## Data supplied:
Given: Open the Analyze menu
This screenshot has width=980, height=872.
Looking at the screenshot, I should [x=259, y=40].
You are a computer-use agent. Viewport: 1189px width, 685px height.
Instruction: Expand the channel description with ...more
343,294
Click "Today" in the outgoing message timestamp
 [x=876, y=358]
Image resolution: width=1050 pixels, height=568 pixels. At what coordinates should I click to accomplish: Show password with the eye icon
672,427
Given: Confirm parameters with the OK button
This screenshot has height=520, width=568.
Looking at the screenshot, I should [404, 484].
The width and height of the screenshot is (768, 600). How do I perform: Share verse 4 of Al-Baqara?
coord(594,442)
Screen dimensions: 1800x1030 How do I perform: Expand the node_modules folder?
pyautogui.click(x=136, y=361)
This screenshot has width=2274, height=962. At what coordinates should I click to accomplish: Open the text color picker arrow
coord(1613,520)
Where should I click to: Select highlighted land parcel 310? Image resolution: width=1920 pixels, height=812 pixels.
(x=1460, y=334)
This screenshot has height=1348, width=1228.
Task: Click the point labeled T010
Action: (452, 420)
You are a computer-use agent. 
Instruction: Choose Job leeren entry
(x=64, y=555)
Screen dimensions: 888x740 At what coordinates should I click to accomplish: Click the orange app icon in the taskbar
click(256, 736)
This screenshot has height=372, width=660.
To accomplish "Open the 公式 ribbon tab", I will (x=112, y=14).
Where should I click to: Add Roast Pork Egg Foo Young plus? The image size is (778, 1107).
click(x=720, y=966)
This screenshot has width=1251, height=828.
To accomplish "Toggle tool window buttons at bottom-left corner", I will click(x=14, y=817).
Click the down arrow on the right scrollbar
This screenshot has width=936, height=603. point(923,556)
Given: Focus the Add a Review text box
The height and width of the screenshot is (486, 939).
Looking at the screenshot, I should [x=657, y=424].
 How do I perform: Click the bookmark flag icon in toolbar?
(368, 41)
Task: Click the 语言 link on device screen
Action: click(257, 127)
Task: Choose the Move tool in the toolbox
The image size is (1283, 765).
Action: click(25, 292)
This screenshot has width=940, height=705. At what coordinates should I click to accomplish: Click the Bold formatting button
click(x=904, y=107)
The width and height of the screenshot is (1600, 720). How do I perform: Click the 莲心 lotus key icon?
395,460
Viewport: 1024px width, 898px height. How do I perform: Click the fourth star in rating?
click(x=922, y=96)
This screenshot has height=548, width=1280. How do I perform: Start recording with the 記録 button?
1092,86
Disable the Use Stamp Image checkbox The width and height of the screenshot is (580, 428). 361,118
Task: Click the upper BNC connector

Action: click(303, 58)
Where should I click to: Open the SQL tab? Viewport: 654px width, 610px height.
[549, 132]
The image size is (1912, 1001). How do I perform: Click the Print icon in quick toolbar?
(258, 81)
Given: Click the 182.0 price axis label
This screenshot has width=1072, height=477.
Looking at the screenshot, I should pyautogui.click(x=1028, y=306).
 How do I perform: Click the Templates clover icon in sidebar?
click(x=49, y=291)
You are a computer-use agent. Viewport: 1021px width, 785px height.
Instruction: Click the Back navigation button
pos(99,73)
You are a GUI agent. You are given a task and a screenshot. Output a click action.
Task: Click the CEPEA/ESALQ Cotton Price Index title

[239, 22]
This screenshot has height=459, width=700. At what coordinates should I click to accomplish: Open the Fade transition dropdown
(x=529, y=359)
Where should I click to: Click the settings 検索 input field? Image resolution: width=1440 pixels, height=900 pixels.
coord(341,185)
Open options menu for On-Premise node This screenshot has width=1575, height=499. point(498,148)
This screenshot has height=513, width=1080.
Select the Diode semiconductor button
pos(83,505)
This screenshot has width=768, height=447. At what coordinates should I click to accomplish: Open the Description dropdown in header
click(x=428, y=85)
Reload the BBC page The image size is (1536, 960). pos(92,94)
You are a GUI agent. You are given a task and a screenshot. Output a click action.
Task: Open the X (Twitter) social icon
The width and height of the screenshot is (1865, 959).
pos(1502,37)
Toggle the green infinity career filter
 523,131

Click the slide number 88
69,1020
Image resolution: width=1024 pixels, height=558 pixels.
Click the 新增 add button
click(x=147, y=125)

## Task directions:
Copy out all the entries shown above, character for character.

## Task answer:
Given: Open the Analyze menu
This screenshot has width=980, height=872.
Looking at the screenshot, I should [x=259, y=40].
You are a computer-use agent. Viewport: 1189px width, 685px height.
Instruction: Expand the channel description with ...more
343,294
Click "Today" in the outgoing message timestamp
 [x=876, y=358]
Image resolution: width=1050 pixels, height=568 pixels. At what coordinates should I click to accomplish: Show password with the eye icon
672,427
Given: Confirm parameters with the OK button
This screenshot has height=520, width=568.
Looking at the screenshot, I should [404, 484].
The width and height of the screenshot is (768, 600). How do I perform: Share verse 4 of Al-Baqara?
coord(594,442)
Screen dimensions: 1800x1030 How do I perform: Expand the node_modules folder?
pyautogui.click(x=136, y=361)
This screenshot has width=2274, height=962. At what coordinates should I click to accomplish: Open the text color picker arrow
coord(1613,520)
Where should I click to: Select highlighted land parcel 310? Image resolution: width=1920 pixels, height=812 pixels.
(x=1460, y=334)
This screenshot has height=1348, width=1228.
Task: Click the point labeled T010
Action: (452, 420)
You are a computer-use agent. 
Instruction: Choose Job leeren entry
(x=64, y=555)
Screen dimensions: 888x740 At what coordinates should I click to accomplish: Click the orange app icon in the taskbar
click(256, 736)
This screenshot has height=372, width=660.
To accomplish "Open the 公式 ribbon tab", I will (x=112, y=14).
Where should I click to: Add Roast Pork Egg Foo Young plus? The image size is (778, 1107).
click(x=720, y=966)
This screenshot has width=1251, height=828.
To accomplish "Toggle tool window buttons at bottom-left corner", I will click(x=14, y=817).
Click the down arrow on the right scrollbar
This screenshot has width=936, height=603. point(923,556)
Given: Focus the Add a Review text box
The height and width of the screenshot is (486, 939).
Looking at the screenshot, I should [x=657, y=424].
 How do I perform: Click the bookmark flag icon in toolbar?
(368, 41)
Task: Click the 语言 link on device screen
Action: click(257, 127)
Task: Choose the Move tool in the toolbox
The image size is (1283, 765).
Action: click(25, 292)
This screenshot has width=940, height=705. At what coordinates should I click to accomplish: Click the Bold formatting button
click(x=904, y=107)
The width and height of the screenshot is (1600, 720). How do I perform: Click the 莲心 lotus key icon?
395,460
Viewport: 1024px width, 898px height. How do I perform: Click the fourth star in rating?
click(x=922, y=96)
This screenshot has height=548, width=1280. How do I perform: Start recording with the 記録 button?
1092,86
Disable the Use Stamp Image checkbox The width and height of the screenshot is (580, 428). 361,118
Task: Click the upper BNC connector

Action: click(303, 58)
Where should I click to: Open the SQL tab? Viewport: 654px width, 610px height.
[549, 132]
The image size is (1912, 1001). How do I perform: Click the Print icon in quick toolbar?
(258, 81)
Given: Click the 182.0 price axis label
This screenshot has width=1072, height=477.
Looking at the screenshot, I should pyautogui.click(x=1028, y=306).
 How do I perform: Click the Templates clover icon in sidebar?
click(x=49, y=291)
You are a computer-use agent. Viewport: 1021px width, 785px height.
Instruction: Click the Back navigation button
pos(99,73)
You are a GUI agent. You are given a task and a screenshot. Output a click action.
Task: Click the CEPEA/ESALQ Cotton Price Index title

[239, 22]
This screenshot has height=459, width=700. At what coordinates should I click to accomplish: Open the Fade transition dropdown
(x=529, y=359)
Where should I click to: Click the settings 検索 input field? Image resolution: width=1440 pixels, height=900 pixels.
coord(341,185)
Open options menu for On-Premise node This screenshot has width=1575, height=499. point(498,148)
This screenshot has height=513, width=1080.
Select the Diode semiconductor button
pos(83,505)
This screenshot has width=768, height=447. At what coordinates should I click to accomplish: Open the Description dropdown in header
click(x=428, y=85)
Reload the BBC page The image size is (1536, 960). pos(92,94)
You are a GUI agent. You are given a task and a screenshot. Output a click action.
Task: Open the X (Twitter) social icon
The width and height of the screenshot is (1865, 959).
pos(1502,37)
Toggle the green infinity career filter
 523,131

Click the slide number 88
69,1020
Image resolution: width=1024 pixels, height=558 pixels.
Click the 新增 add button
click(x=147, y=125)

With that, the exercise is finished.